Vamos considerar algumas das atividades enumeradas acima e de forma meramente exemplificativas e atribuir-lhes as bases legais que seriam as indicadas – lembrando da necessidade de contar sempre com um acompanhamento profissional adequado, seja interno ou de uma consultoria, visto que cada empresa tem sua própria dinâmica
No caso do compartilhamento de dados para emissão de NF-e, a base mais adequada seria o cumprimento de obrigação legal.
para coleta dos dados referentes ao endereço e respectivo compartilhamento com a transportadora, a base legal mais indicada é a execução do contrato, já que a empresa o faz para cumprir com sua obrigação de entregar o produto ao cliente, em endereço informado no cadastro.
Contudo, quando falamos de coleta de dados para e-mail marketing, por exemplo, a autorização para tratamento de dados para essa finalidade pode se enquadrar no consentimento, ou ainda, no legítimo interesse, a depender de cada caso. Sendo indispensável uma análise aprofundada e mais completa para conseguir determinar se o legítimo interesse se aplica. 
Caso queira entender um pouco mais sobre essas duas bases legais e quando se aplicam, temos um artigo que trata sobre isso.
De fato, o que queremos salientar é que tudo começa a partir do mapeamento de processos que torna possível identificar as atividades de tratamento realizadas pela empresa. Conhecendo as atividades de tratamento pode-se determinar a finalidade de cada tratamento de dados e só aí atribuir as  bases legais justificadoras. 

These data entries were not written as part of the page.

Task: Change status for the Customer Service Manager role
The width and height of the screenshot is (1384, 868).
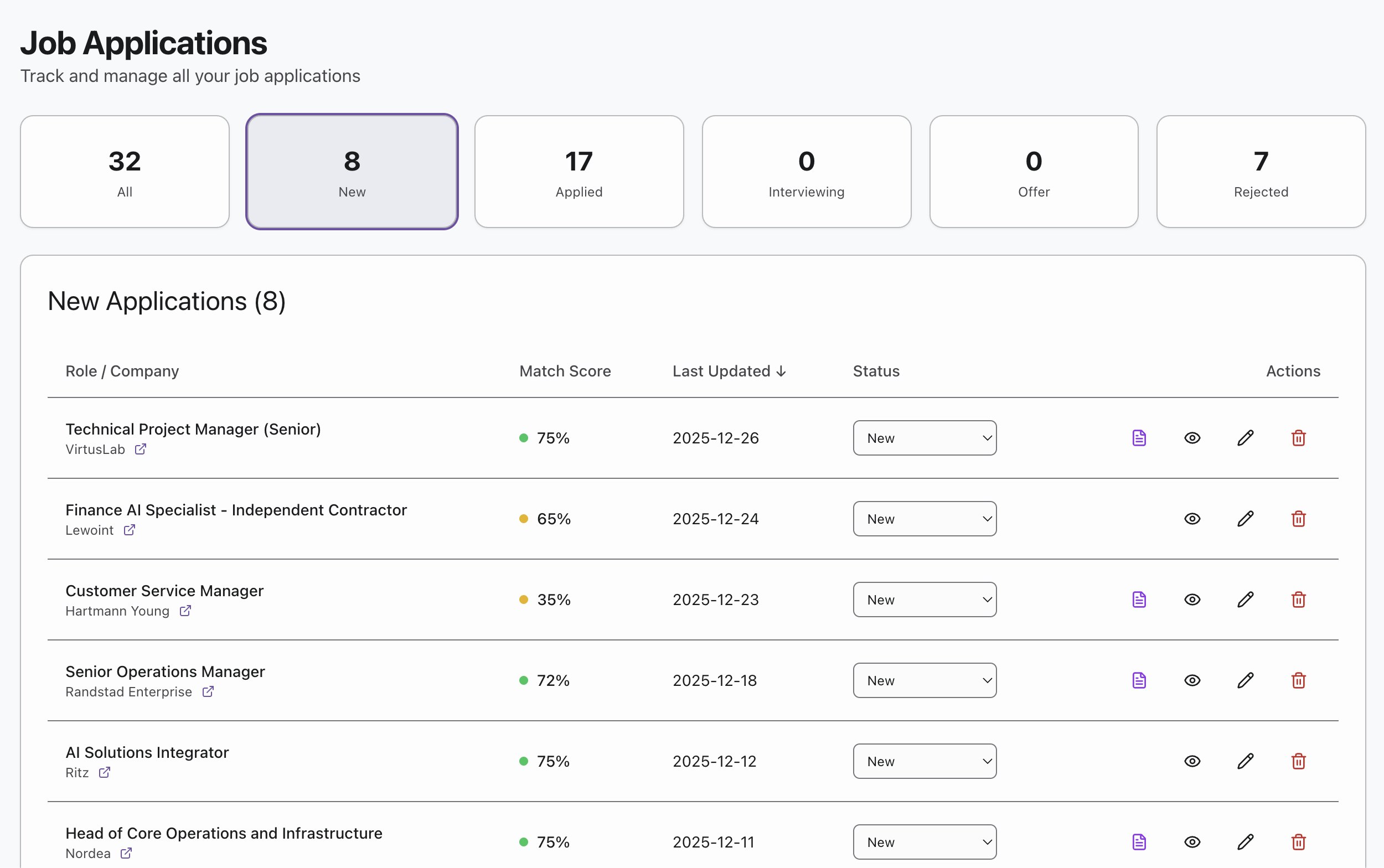Action: pos(924,600)
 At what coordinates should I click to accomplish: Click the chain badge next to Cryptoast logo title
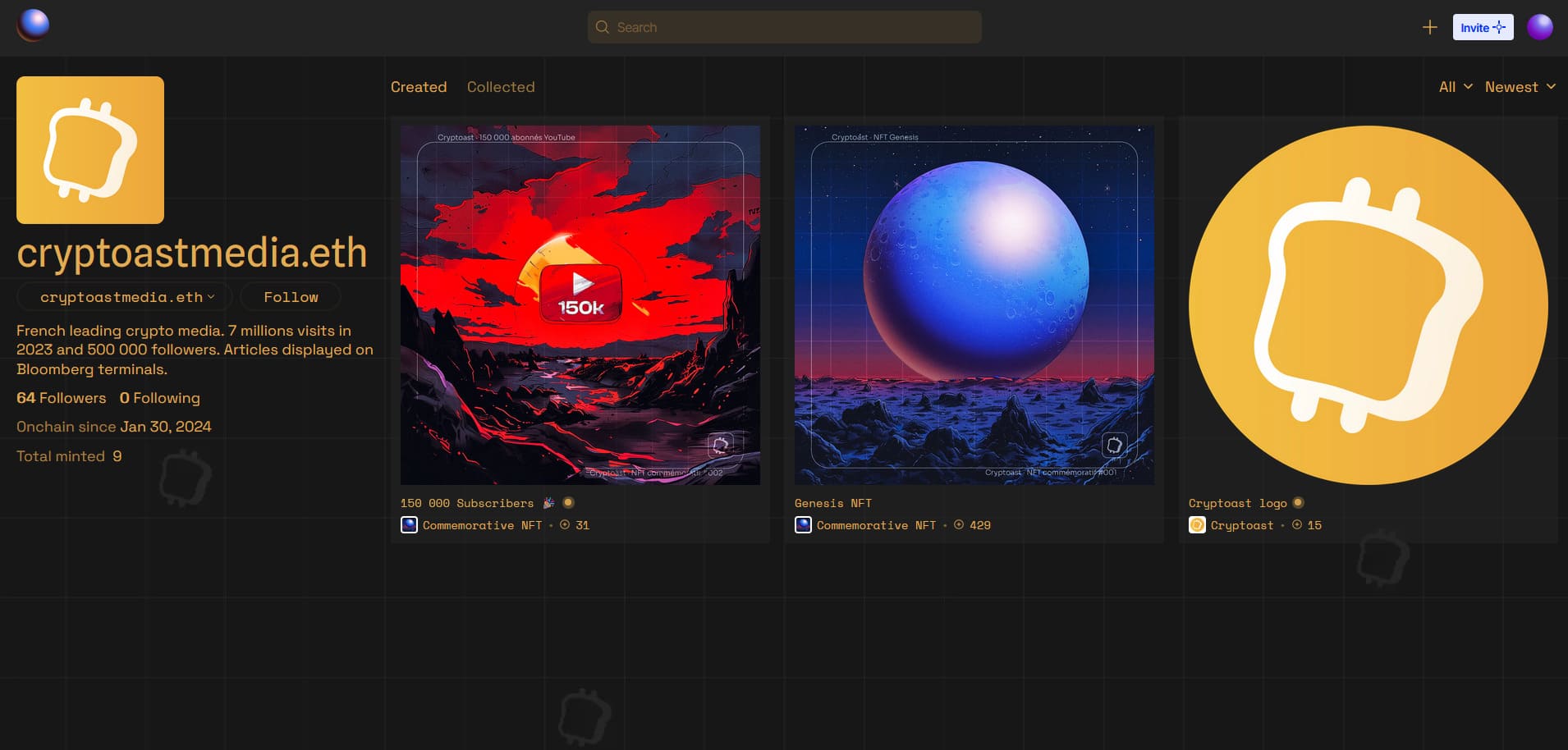click(1298, 502)

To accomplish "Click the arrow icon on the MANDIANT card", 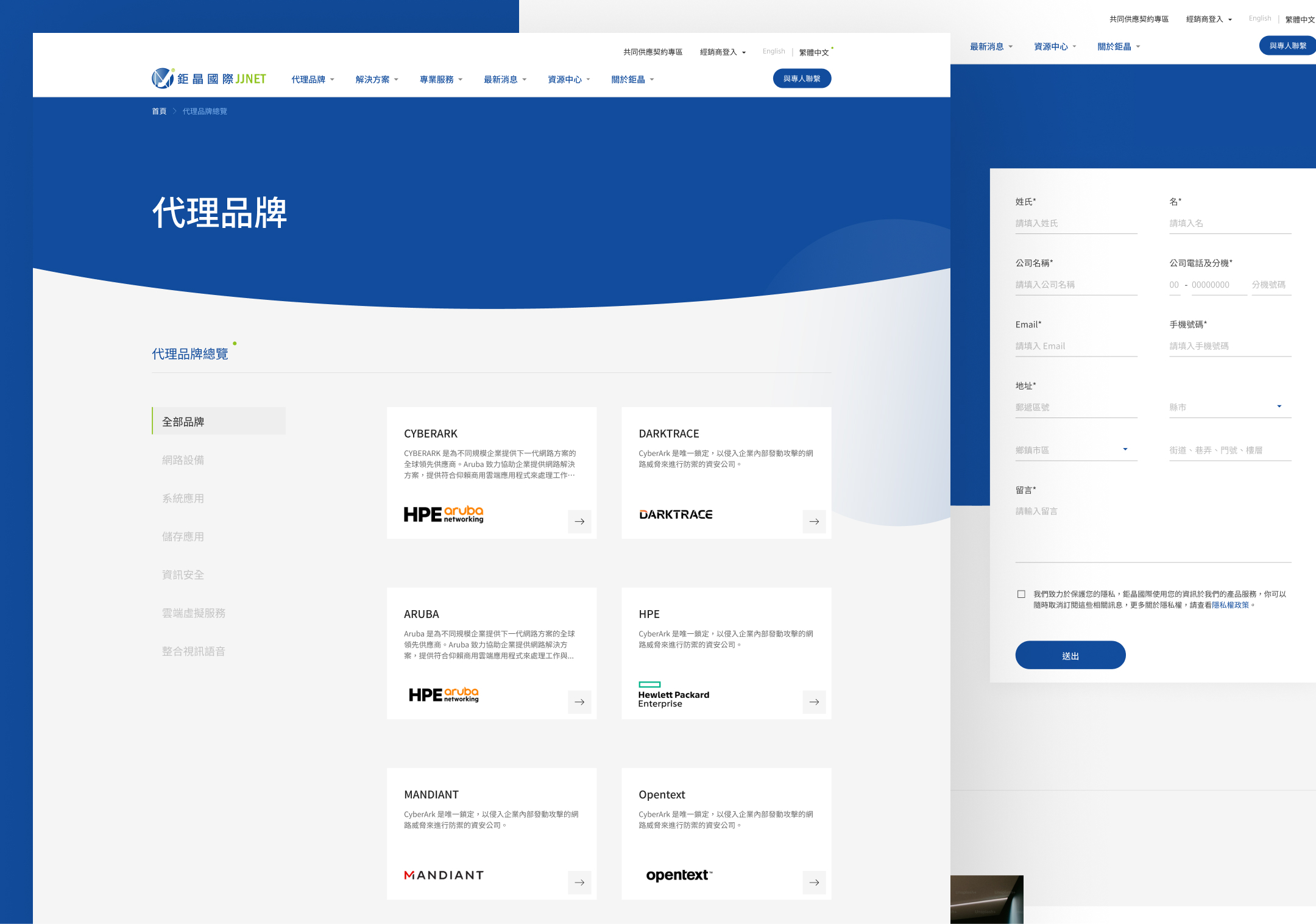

O caminho da conformidade é mais simples do que parece: processos, atividades de tratamento, finalidade, atribuição das bases legais são os primeiros passos na jornada da conformidade com a LGPD. 

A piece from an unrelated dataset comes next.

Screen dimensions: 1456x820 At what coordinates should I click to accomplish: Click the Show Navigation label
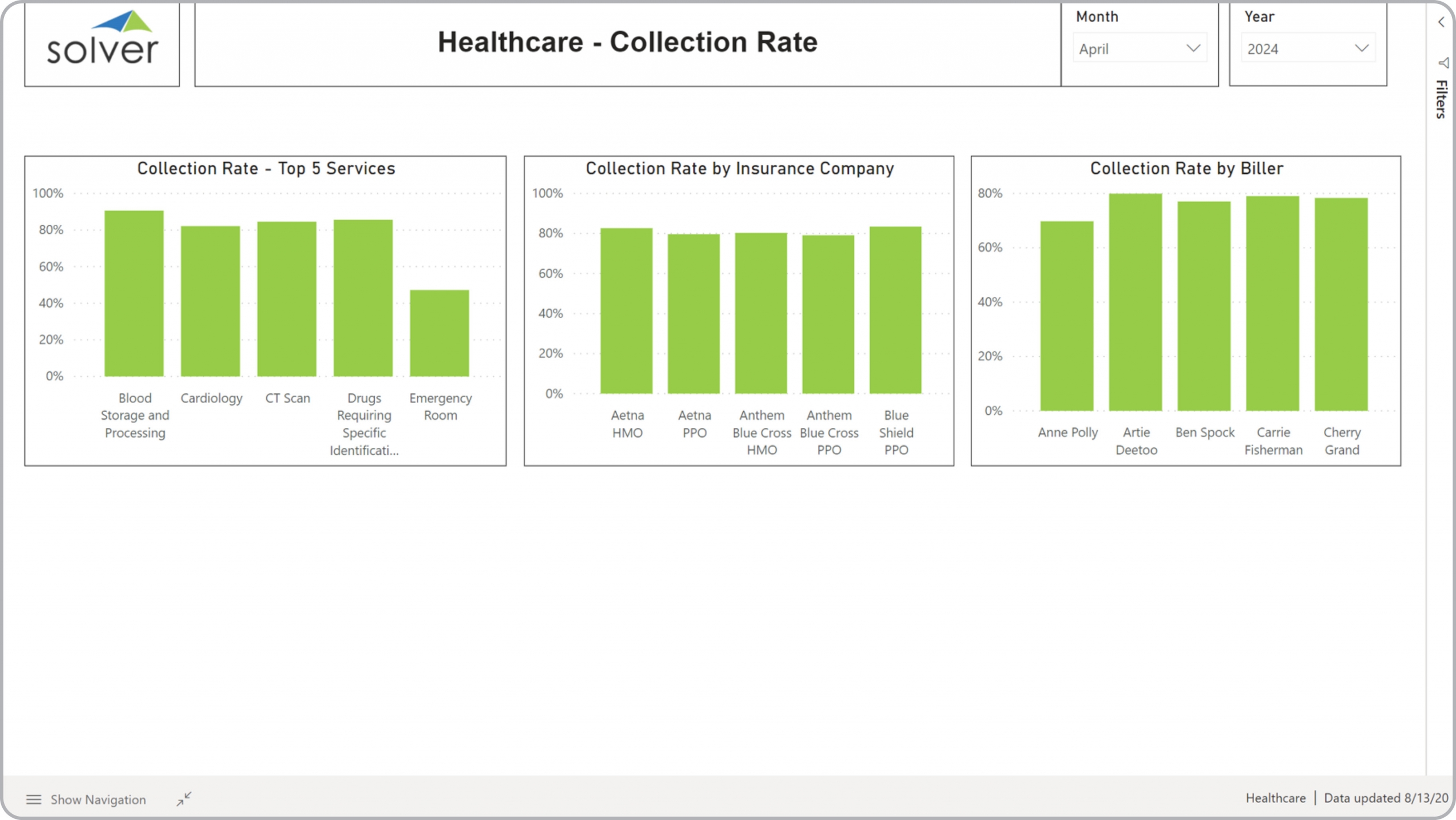pyautogui.click(x=98, y=800)
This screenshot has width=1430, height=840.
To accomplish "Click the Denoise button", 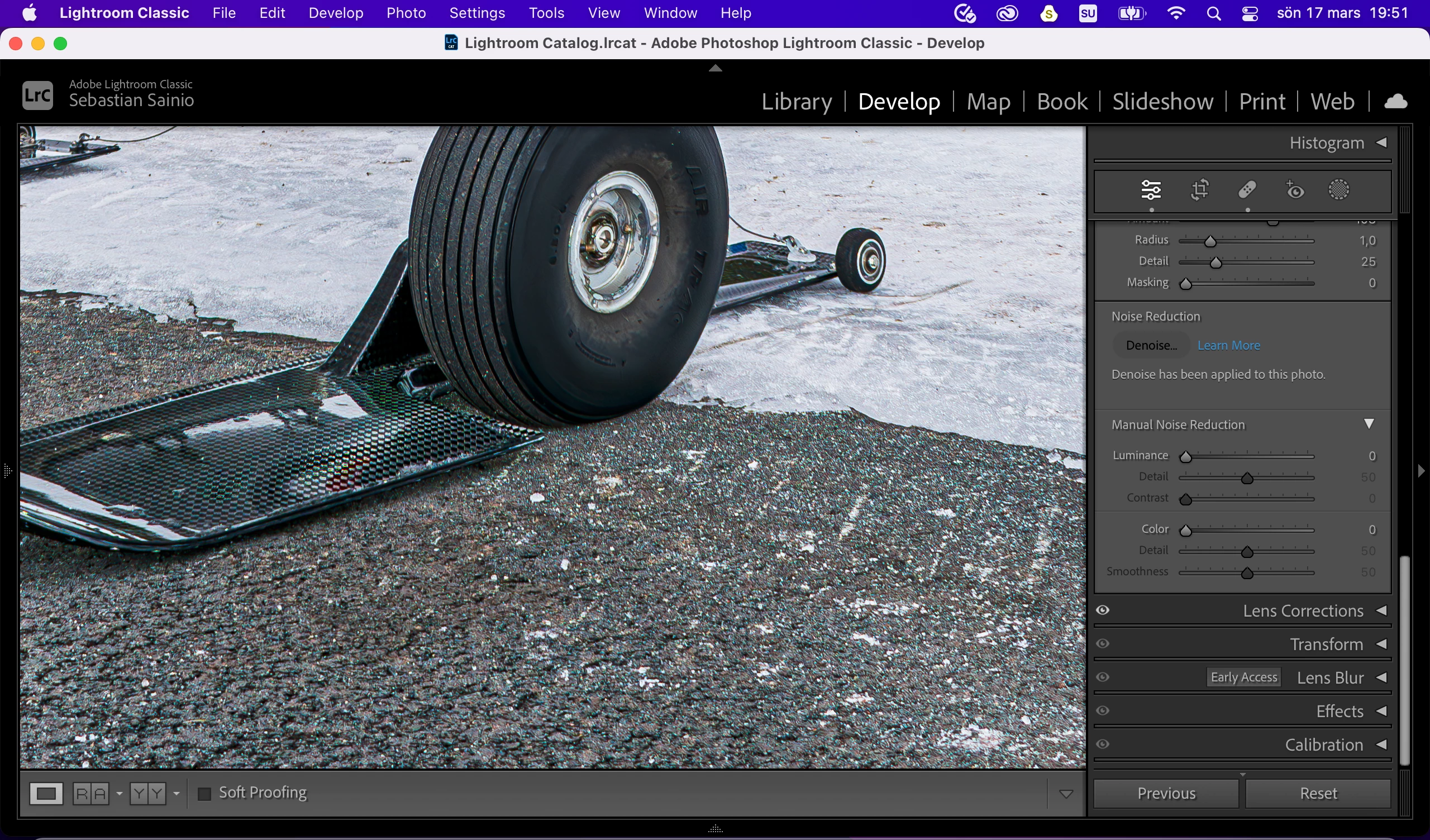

Ao preocupar-se em realizar essas etapas no sentido da conformidade com a LGPD, a empresa dá um passo adiante para responder e sobreviver às demandas que têm surgido de todos os lados em relação a segurança da informação e a forma com que os dados pessoais são utilizados pelas empresas.
 

O princípio da minimização, ou da necessidade,  convida a uma reanálise das atividades de tratamento, uma vez que impõe que os dados coletados e utilizados sejam apenas aqueles estritamente necessários, pertinentes e limitados para alcançar a finalidade estabelecida e informada ao titular.
Tratar apenas dados necessários além de cumprir com os princípios determinados pela LGPD traz mais objetividade nos processos da empresa, possibilitando a visão mais clara dos objetivos e qual caminho está sendo percorrido para alcançá-los.
Aplicando ao princípio da minimização no exemplo que analisamos anteriormente,  os dados coletados para pagamento devem ser aqueles estritamente necessários para recepção do pagamento, assim, não se pode exigir dados adicionais, uma vez que a finalidade nesse caso é receber pela venda efetuada – não faria sentido, por exemplo, perguntar o gênero da pessoa para execução de tal finalidade. 
As vantagens de se adotar uma abordagem de minimização de dados se reflete na diminuição de custos com armazenamento e cuidados relativos à segurança da informação de dados coletados inúteis e sem finalidade clara e determinada. 
Concluímos assim que, o mapeamento dos processos sob a ótica do princípio da minimização, ilumina os objetivos da empresa trazendo clareza sobre as atividades de tratamento de dados realizadas e sobre os dados pessoais que estão sob o cuidado da empresa,  possibilitando uma melhor distribuição de tempo, mão de obra e dinheiro, variáveis que refletem nos resultados almejados.